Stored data

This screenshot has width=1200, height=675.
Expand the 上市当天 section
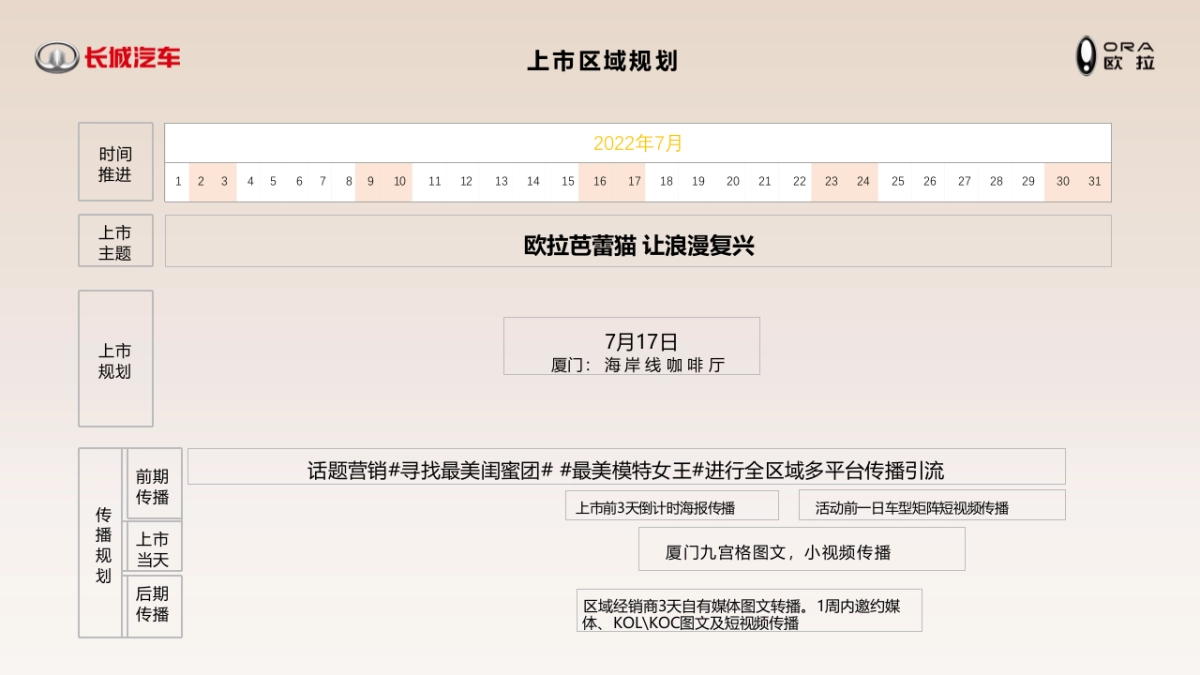coord(155,545)
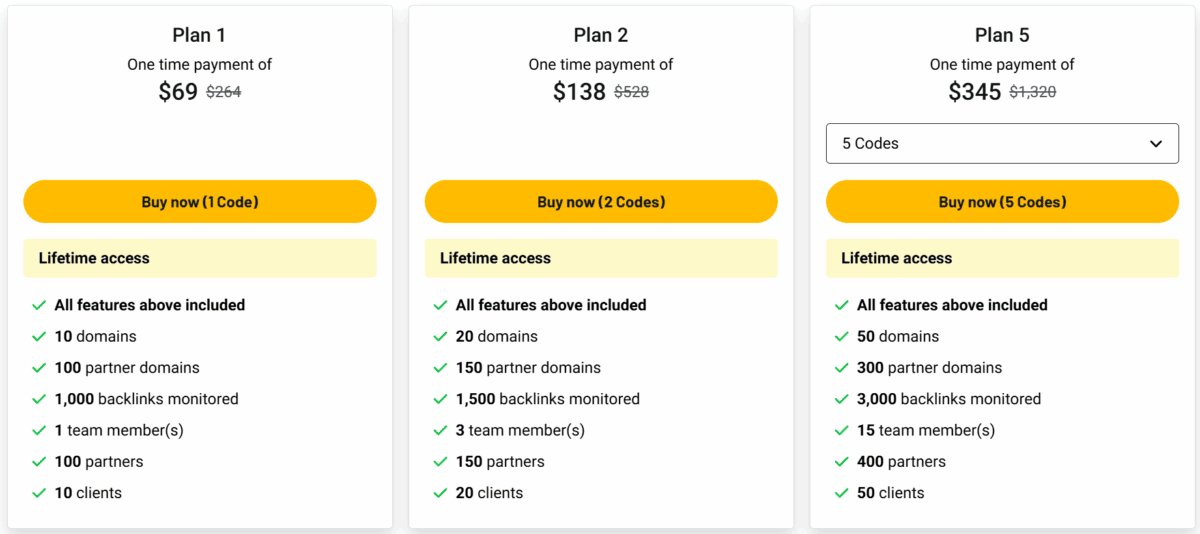Click Buy now (5 Codes) button
Screen dimensions: 1200x534
(1002, 202)
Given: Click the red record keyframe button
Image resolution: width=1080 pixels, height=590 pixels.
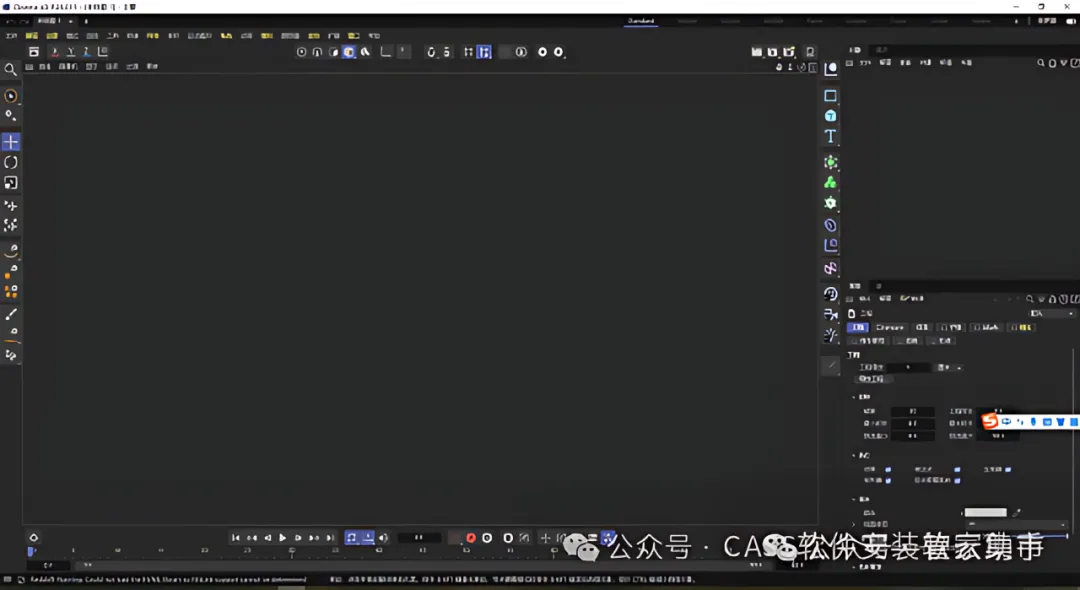Looking at the screenshot, I should [x=471, y=538].
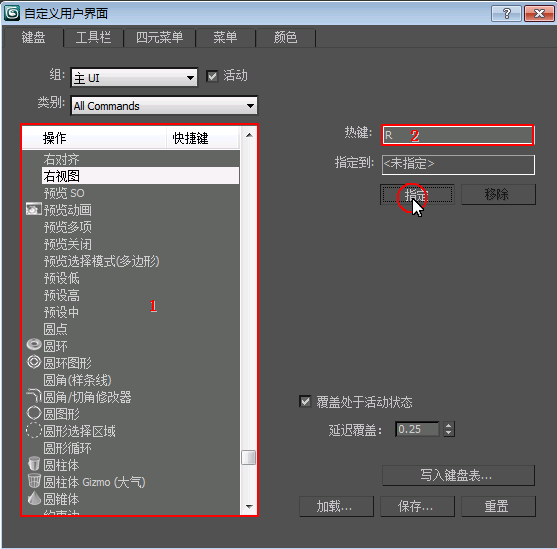The height and width of the screenshot is (549, 557).
Task: Click the 圆环 torus icon
Action: [34, 345]
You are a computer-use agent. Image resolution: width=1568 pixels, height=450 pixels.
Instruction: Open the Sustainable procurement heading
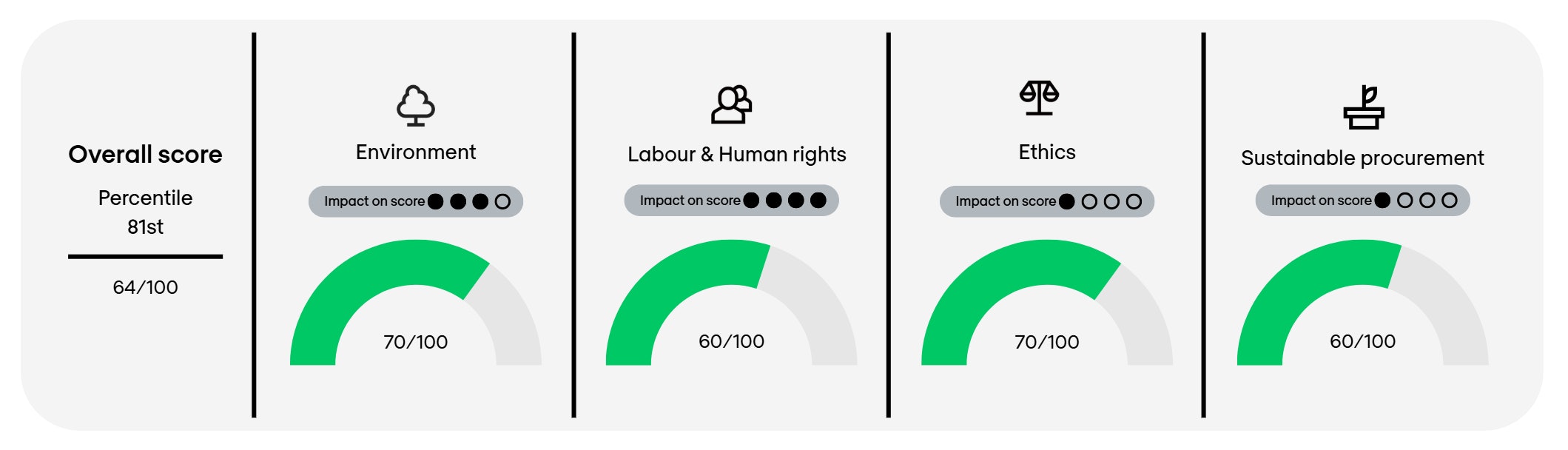[1362, 158]
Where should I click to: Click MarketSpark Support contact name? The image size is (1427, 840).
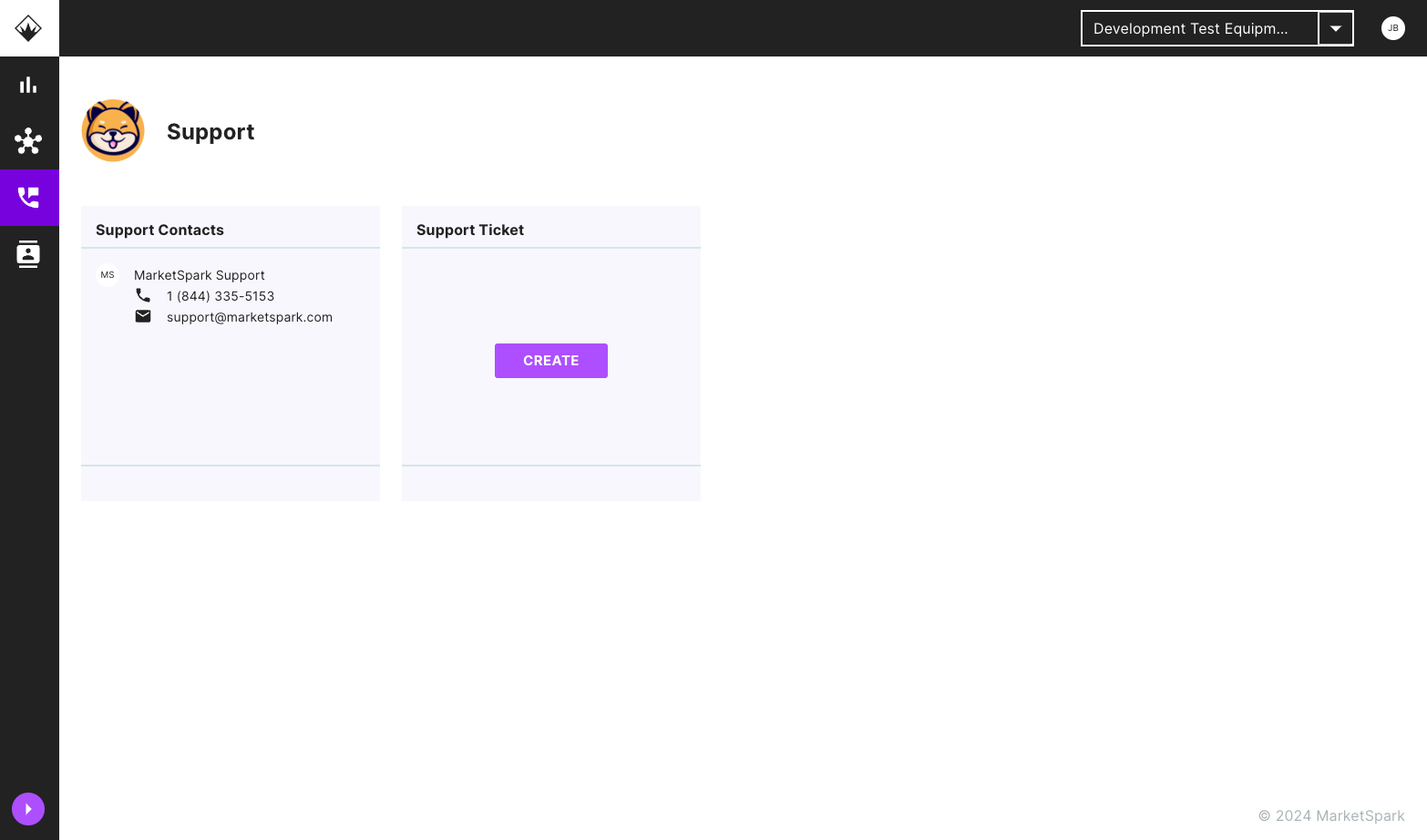click(x=199, y=274)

## Task goal:
Please return the lines from the line with "Where should I" through the last line of the data, both included, exactly, and without pictures.

## Answer to the exercise:
Where should I click to: Click MarketSpark Support contact name? The image size is (1427, 840).
click(x=199, y=274)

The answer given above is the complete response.